==== Input

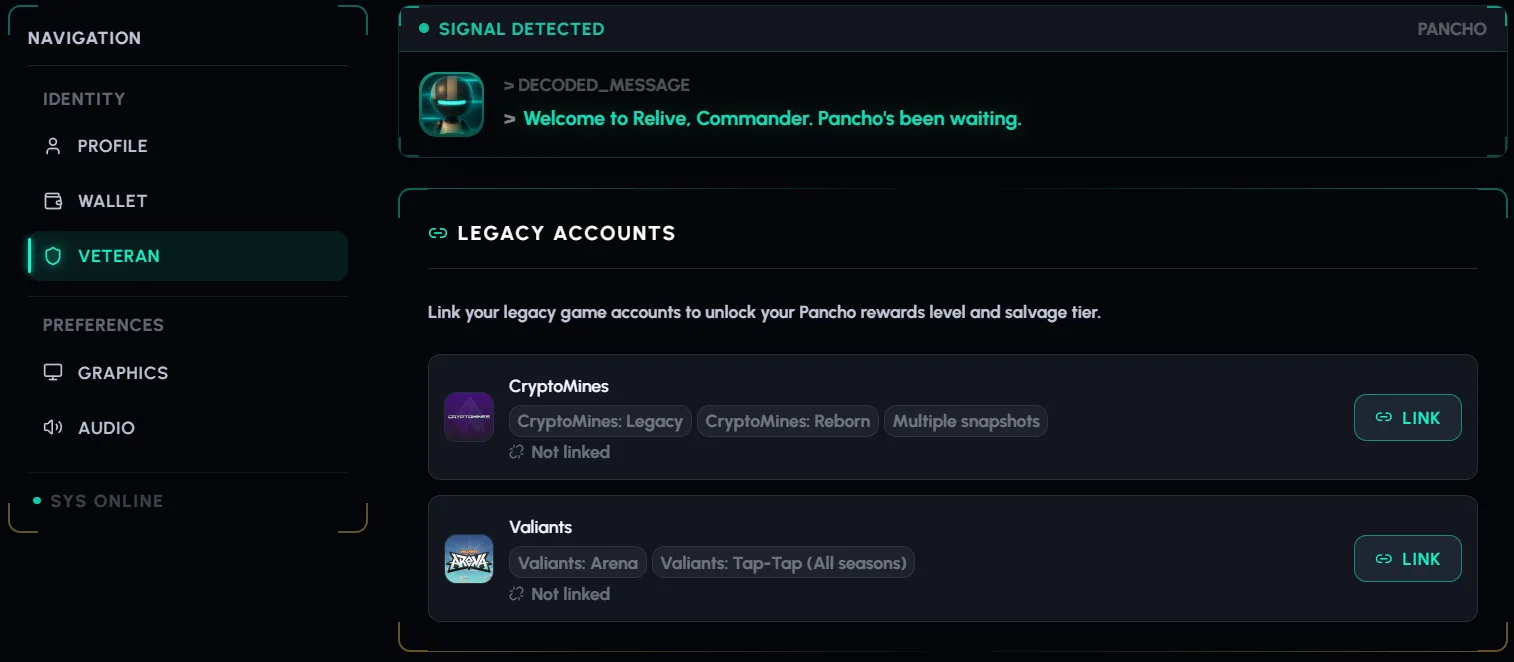Click the chain icon beside Legacy Accounts
The height and width of the screenshot is (662, 1514).
point(437,233)
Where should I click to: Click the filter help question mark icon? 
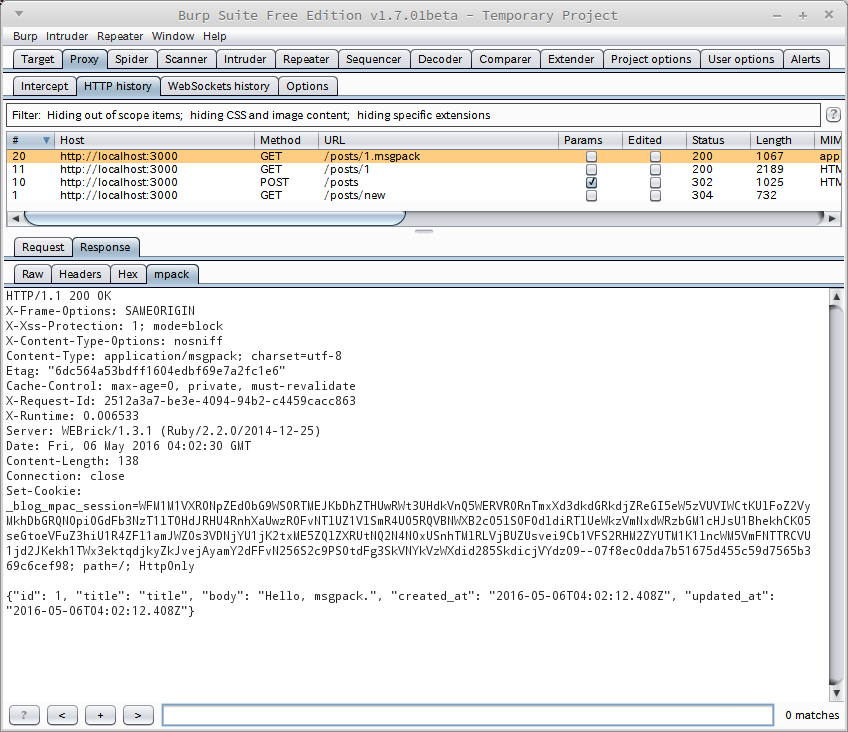[832, 115]
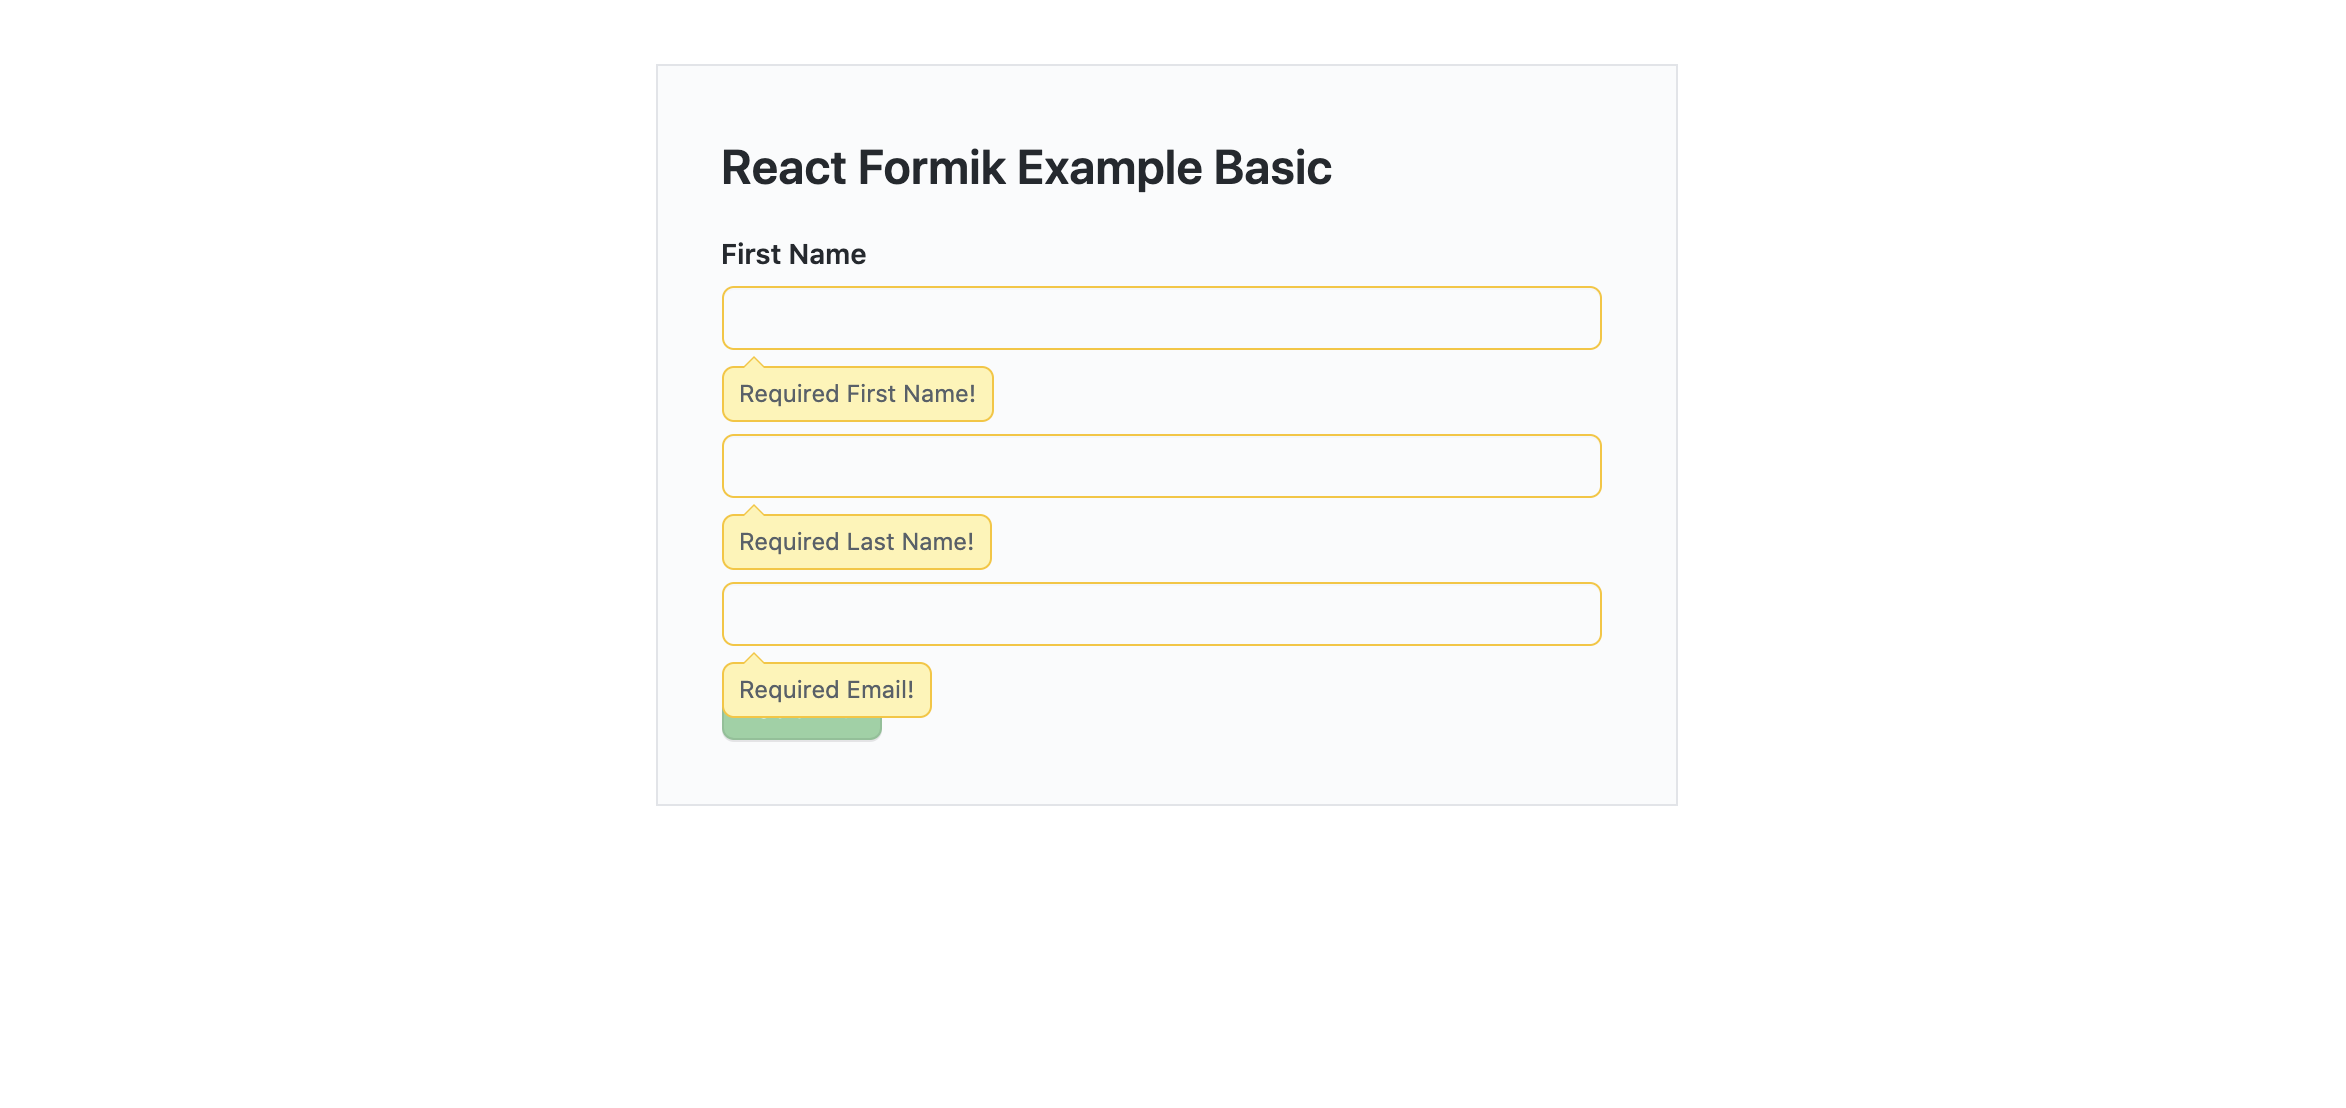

========

→ What is needed
Your copy should run from the line that has "Where should I" through the last line above, exactly, with both ends in and pictures out.

→ Answer space
Where should I click to: Click the filter help question mark icon? 
[832, 115]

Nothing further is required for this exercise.